00:38In occasione della diciassettesima giornata si sono riuniti oggi presso l'Accademia Nazionale di San Luca a Roma
00:45i più importanti esponenti dell'ematologia italiana per fare il punto sullo stato dell'arte
00:50e sulle frontiere future della ricerca e delle terapie.
00:53Oggi qui in questa giornata hanno partecipato tutti i maggiori rappresentanti dell'ematologia
01:05dandoci le informazioni sullo stato delle cure, sullo stato dell'arte, sulle possibilità terapeutiche
01:11e ci hanno aperto speranze. Questo è il senso della giornata.
01:17Quello che poi si è affermato ancora di più è che questa alleanza tra AIL e l'ematologia
01:24deve fare anche dei passi avanti, deve sempre integrarsi sempre di più in un processo di cura.
01:30La terapia e il sostegno sociale, il sostegno psicologico debbono camminare assieme
01:37per un migliore risultato e per umanizzare sempre di più le cure.
01:43L'importanza del fare rete è stata sottolineata con forza anche da Franco Locatelli,
01:48presidente del Consiglio Superiore di Sanità del Ministero della Salute.
01:51Lavorare in rete è fondamentale, imprescindibile, perché solamente attraverso un lavoro collaborativo
01:59si riescono a perseguire gli obiettivi più ambiziosi e più importanti.
02:05Lavorare in rete significa avere dei laboratori in grado di effettuare tutte le analisi più sofisticate
02:13che ci permettono di identificare i migliori approcci terapeutici, vuol dire creare dei registri
02:20in cui raccogliamo dati e informazioni per effettuare poi analisi che sono assolutamente fondamentali
02:27per la miglior gestione terapeutica dei pazienti. Lavorare in rete vuol dire anche poter condurre
02:35tutta una serie di studi clinici in maniera più rigorosa e lavorare in rete vuol dire anche
02:43essere sempre pronti al confronto internazionale con la capacità di sviluppare protocolli di diagnosi
02:52e trattamento che travalichino anche i confini nazionali.
02:56Tra le più avanzate innovazioni nella pratica clinica in oncoematologia ci sono le terapie CAR-T,
03:02un particolare tipo di trapianto di cellule del sangue.
03:05Le CAR-T rappresentano la forma più evoluta e più sofisticata di immunoterapia.
03:11Queste terapie si erogano all'interno dei centri di trapianto che grazie all'attività trapiantologica
03:16hanno un'esperienza su come gestire questa tipologia di prodotti.
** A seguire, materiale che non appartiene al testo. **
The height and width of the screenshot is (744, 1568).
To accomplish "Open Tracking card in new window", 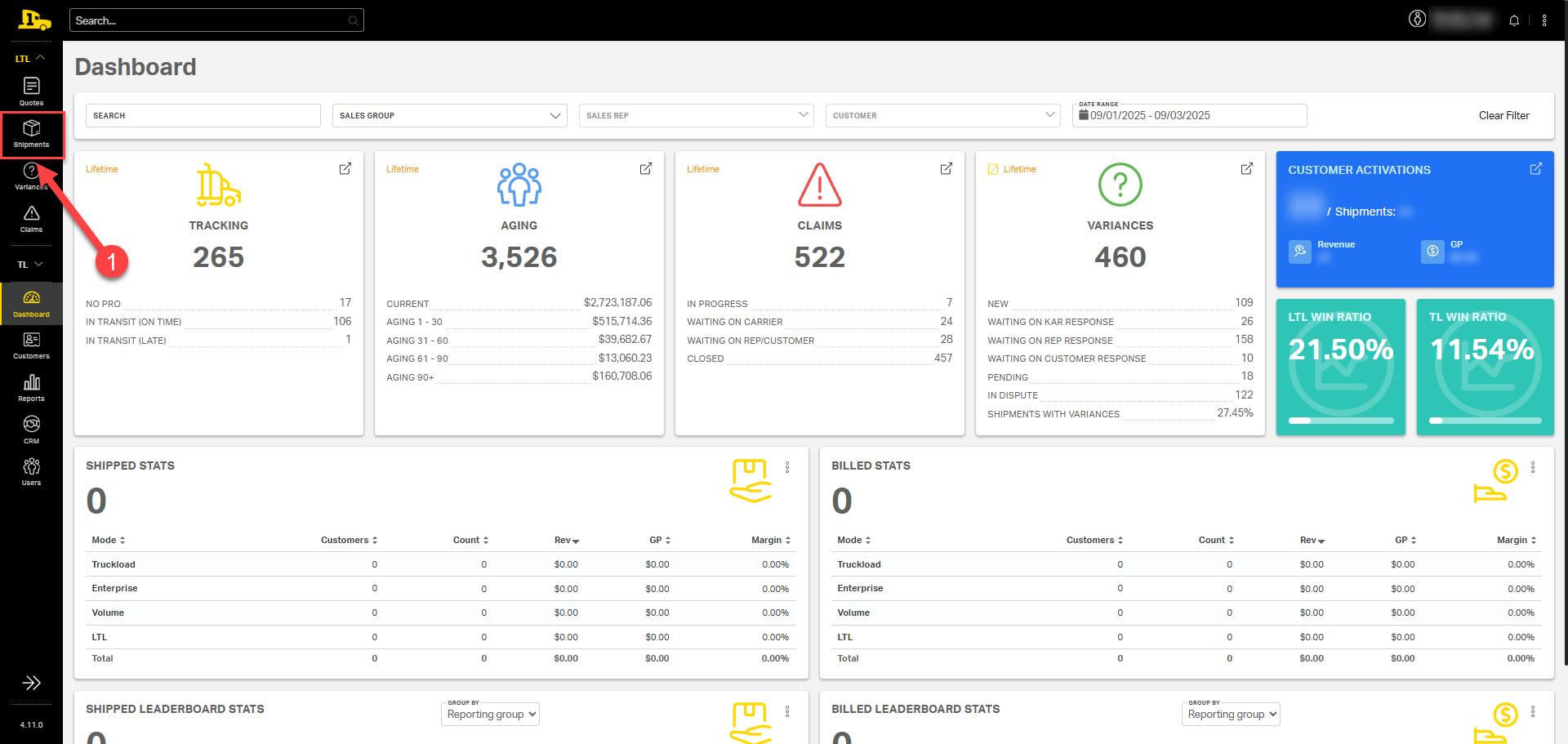I will click(345, 168).
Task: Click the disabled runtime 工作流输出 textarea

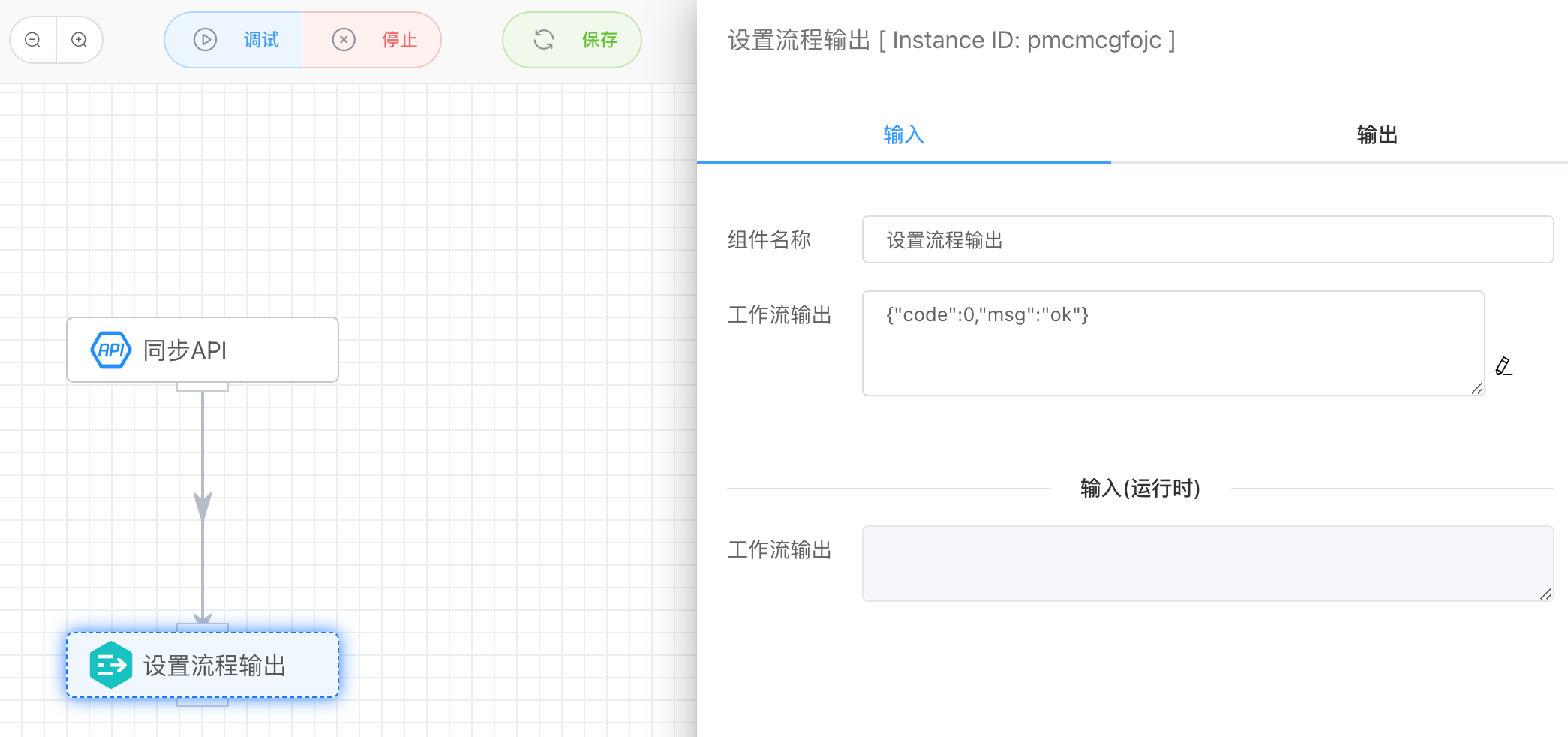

03:20Oggi grazie a questi linfociti del paziente o anche dei donatori armati con recettori chimerici,
03:27CAR, rivolti contro specifici tumori, siamo in grado di curare definitivamente tumori altrimenti incurabili.
03:35Nel nostro istituto sono attive due linee di ricerca fondamentali.
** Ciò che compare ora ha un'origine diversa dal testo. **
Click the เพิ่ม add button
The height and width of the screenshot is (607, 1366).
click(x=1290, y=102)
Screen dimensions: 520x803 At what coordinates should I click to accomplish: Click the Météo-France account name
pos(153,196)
03:38Una è su quello sviluppo di nuovi vettori virali che permettono proprio un trasferimento sicuro
03:44di questi geni all'interno dei linfociti e oltre a questo abbiamo in sviluppo dei prodotti
03:50di recettori nuovi, innovativi, rivolti contro tumori che al momento non sono ancora oggetto di CAR-T commerciali.
03:59Un aspetto fondamentale della presa in carico dei pazienti oncologici è quello del supporto psicologico
04:05che si estende anche alla famiglia.
04:06I tumori sono stati definiti malattie della famiglia perché il paziente è quello che supporta ovviamente
04:13il carico fisico della diagnosi e del trattamento ma tutto il sistema familiare si modifica e si adatta
04:20in base all'impatto che la malattia ha avuto.
04:23Figli minori, genitori o anche figli adolescenti a secondo ovviamente di chi è il paziente.
04:30Oggi il supporto psicologico, io direi il supporto psico-oncologico perché è un supporto psicologico
04:38estremamente specialistico che si avvale di interventi specifici, di questionari e di test psicometrici
04:46pensati e sviluppati per i pazienti e per i loro familiari.
04:50Oggi ci sono metodi di provata efficacia che sono teorico pratici, che si avvalgono di role play e brevi lezioni
05:00teoriche
05:01ma soprattutto che dovrebbero essere introdotti già dal quinto anno di medicina ma poi in qualche modo sistematizzati
05:11e inseriti di routine nel percorso di uno specializzando in oncologia, in ematologia ma forse anche nelle altre discipline.